## Exercise brief
Could you give back the listing below exactly, every line included?

'''

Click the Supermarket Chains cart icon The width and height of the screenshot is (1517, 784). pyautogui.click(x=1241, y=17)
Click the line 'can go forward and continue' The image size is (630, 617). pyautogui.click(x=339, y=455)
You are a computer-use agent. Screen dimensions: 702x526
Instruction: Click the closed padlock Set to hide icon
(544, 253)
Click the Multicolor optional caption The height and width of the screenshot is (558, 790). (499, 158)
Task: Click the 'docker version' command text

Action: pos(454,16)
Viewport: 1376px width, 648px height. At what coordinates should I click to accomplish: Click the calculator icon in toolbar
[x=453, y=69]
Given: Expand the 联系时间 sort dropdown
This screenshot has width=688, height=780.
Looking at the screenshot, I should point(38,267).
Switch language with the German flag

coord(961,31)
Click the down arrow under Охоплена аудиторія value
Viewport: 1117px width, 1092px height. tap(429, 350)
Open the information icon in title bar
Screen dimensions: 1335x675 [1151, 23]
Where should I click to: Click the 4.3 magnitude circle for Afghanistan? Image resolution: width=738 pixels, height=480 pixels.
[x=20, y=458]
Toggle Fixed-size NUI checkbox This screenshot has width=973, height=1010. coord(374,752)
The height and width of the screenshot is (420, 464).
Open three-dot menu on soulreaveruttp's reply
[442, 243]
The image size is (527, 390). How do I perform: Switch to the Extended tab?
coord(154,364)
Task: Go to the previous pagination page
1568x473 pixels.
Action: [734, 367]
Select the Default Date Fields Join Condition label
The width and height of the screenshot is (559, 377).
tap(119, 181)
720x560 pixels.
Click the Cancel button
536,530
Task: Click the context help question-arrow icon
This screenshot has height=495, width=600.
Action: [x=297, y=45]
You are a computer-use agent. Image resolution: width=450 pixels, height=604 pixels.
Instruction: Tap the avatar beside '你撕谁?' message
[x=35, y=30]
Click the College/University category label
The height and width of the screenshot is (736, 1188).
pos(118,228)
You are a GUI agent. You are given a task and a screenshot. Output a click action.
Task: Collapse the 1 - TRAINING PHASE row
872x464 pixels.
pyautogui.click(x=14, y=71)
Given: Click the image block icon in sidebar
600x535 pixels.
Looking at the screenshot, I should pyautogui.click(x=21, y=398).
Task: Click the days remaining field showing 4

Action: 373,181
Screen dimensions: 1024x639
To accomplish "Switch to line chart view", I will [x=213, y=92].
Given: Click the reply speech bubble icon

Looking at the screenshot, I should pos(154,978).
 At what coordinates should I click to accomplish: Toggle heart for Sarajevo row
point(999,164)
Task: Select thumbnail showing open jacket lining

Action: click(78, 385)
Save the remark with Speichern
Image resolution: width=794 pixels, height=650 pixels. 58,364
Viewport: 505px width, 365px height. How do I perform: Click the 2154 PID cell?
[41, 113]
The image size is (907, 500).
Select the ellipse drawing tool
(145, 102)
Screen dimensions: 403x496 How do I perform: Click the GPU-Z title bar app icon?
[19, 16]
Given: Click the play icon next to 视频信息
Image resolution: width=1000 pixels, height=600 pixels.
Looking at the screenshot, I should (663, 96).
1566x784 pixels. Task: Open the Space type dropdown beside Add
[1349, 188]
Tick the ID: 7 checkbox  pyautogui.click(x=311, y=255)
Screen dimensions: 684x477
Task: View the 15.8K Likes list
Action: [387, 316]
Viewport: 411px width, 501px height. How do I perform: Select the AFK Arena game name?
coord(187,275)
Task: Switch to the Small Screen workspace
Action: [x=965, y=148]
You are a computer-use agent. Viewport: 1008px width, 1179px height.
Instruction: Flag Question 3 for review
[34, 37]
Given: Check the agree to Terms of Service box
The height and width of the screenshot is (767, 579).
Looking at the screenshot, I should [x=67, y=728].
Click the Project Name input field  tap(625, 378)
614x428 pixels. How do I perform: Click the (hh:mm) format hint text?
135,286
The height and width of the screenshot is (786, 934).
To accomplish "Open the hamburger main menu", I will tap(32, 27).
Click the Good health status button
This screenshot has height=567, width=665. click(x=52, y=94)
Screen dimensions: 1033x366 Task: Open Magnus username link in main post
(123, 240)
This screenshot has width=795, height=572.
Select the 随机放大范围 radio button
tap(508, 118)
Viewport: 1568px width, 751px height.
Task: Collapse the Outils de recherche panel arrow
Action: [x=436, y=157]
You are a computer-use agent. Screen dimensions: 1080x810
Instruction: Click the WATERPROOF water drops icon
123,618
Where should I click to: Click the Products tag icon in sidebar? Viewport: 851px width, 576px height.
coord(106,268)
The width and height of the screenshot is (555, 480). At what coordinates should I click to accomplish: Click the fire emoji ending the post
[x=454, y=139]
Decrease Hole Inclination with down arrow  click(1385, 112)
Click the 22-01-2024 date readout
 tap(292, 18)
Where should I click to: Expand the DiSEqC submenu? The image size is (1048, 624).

'''

## Exercise output
Click the Supermarket Chains cart icon The width and height of the screenshot is (1517, 784). pyautogui.click(x=1241, y=17)
Click the line 'can go forward and continue' The image size is (630, 617). pyautogui.click(x=339, y=455)
You are a computer-use agent. Screen dimensions: 702x526
Instruction: Click the closed padlock Set to hide icon
(544, 253)
Click the Multicolor optional caption The height and width of the screenshot is (558, 790). (499, 158)
Task: Click the 'docker version' command text

Action: pos(454,16)
Viewport: 1376px width, 648px height. At what coordinates should I click to accomplish: Click the calculator icon in toolbar
[x=453, y=69]
Given: Expand the 联系时间 sort dropdown
This screenshot has width=688, height=780.
Looking at the screenshot, I should point(38,267).
Switch language with the German flag

coord(961,31)
Click the down arrow under Охоплена аудиторія value
Viewport: 1117px width, 1092px height. tap(429, 350)
Open the information icon in title bar
Screen dimensions: 1335x675 [1151, 23]
Where should I click to: Click the 4.3 magnitude circle for Afghanistan? Image resolution: width=738 pixels, height=480 pixels.
[x=20, y=458]
Toggle Fixed-size NUI checkbox This screenshot has width=973, height=1010. coord(374,752)
The height and width of the screenshot is (420, 464).
Open three-dot menu on soulreaveruttp's reply
[442, 243]
The image size is (527, 390). How do I perform: Switch to the Extended tab?
coord(154,364)
Task: Go to the previous pagination page
1568x473 pixels.
Action: [734, 367]
Select the Default Date Fields Join Condition label
The width and height of the screenshot is (559, 377).
tap(119, 181)
720x560 pixels.
Click the Cancel button
536,530
Task: Click the context help question-arrow icon
This screenshot has height=495, width=600.
Action: [x=297, y=45]
You are a computer-use agent. Image resolution: width=450 pixels, height=604 pixels.
Instruction: Tap the avatar beside '你撕谁?' message
[x=35, y=30]
Click the College/University category label
The height and width of the screenshot is (736, 1188).
pos(118,228)
You are a GUI agent. You are given a task and a screenshot. Output a click action.
Task: Collapse the 1 - TRAINING PHASE row
872x464 pixels.
pyautogui.click(x=14, y=71)
Given: Click the image block icon in sidebar
600x535 pixels.
Looking at the screenshot, I should pyautogui.click(x=21, y=398).
Task: Click the days remaining field showing 4

Action: 373,181
Screen dimensions: 1024x639
To accomplish "Switch to line chart view", I will [x=213, y=92].
Given: Click the reply speech bubble icon

Looking at the screenshot, I should pos(154,978).
 At what coordinates should I click to accomplish: Toggle heart for Sarajevo row
point(999,164)
Task: Select thumbnail showing open jacket lining

Action: click(78, 385)
Save the remark with Speichern
Image resolution: width=794 pixels, height=650 pixels. 58,364
Viewport: 505px width, 365px height. How do I perform: Click the 2154 PID cell?
[41, 113]
The image size is (907, 500).
Select the ellipse drawing tool
(145, 102)
Screen dimensions: 403x496 How do I perform: Click the GPU-Z title bar app icon?
[19, 16]
Given: Click the play icon next to 视频信息
Image resolution: width=1000 pixels, height=600 pixels.
Looking at the screenshot, I should (663, 96).
1566x784 pixels. Task: Open the Space type dropdown beside Add
[1349, 188]
Tick the ID: 7 checkbox  pyautogui.click(x=311, y=255)
Screen dimensions: 684x477
Task: View the 15.8K Likes list
Action: [387, 316]
Viewport: 411px width, 501px height. How do I perform: Select the AFK Arena game name?
coord(187,275)
Task: Switch to the Small Screen workspace
Action: [x=965, y=148]
You are a computer-use agent. Viewport: 1008px width, 1179px height.
Instruction: Flag Question 3 for review
[34, 37]
Given: Check the agree to Terms of Service box
The height and width of the screenshot is (767, 579).
Looking at the screenshot, I should [x=67, y=728].
Click the Project Name input field  tap(625, 378)
614x428 pixels. How do I perform: Click the (hh:mm) format hint text?
135,286
The height and width of the screenshot is (786, 934).
To accomplish "Open the hamburger main menu", I will tap(32, 27).
Click the Good health status button
This screenshot has height=567, width=665. click(x=52, y=94)
Screen dimensions: 1033x366 Task: Open Magnus username link in main post
(123, 240)
This screenshot has width=795, height=572.
Select the 随机放大范围 radio button
tap(508, 118)
Viewport: 1568px width, 751px height.
Task: Collapse the Outils de recherche panel arrow
Action: [x=436, y=157]
You are a computer-use agent. Screen dimensions: 1080x810
Instruction: Click the WATERPROOF water drops icon
123,618
Where should I click to: Click the Products tag icon in sidebar? Viewport: 851px width, 576px height.
coord(106,268)
The width and height of the screenshot is (555, 480). At what coordinates should I click to accomplish: Click the fire emoji ending the post
[x=454, y=139]
Decrease Hole Inclination with down arrow  click(1385, 112)
Click the 22-01-2024 date readout
 tap(292, 18)
Where should I click to: Expand the DiSEqC submenu? The image size is (1048, 624).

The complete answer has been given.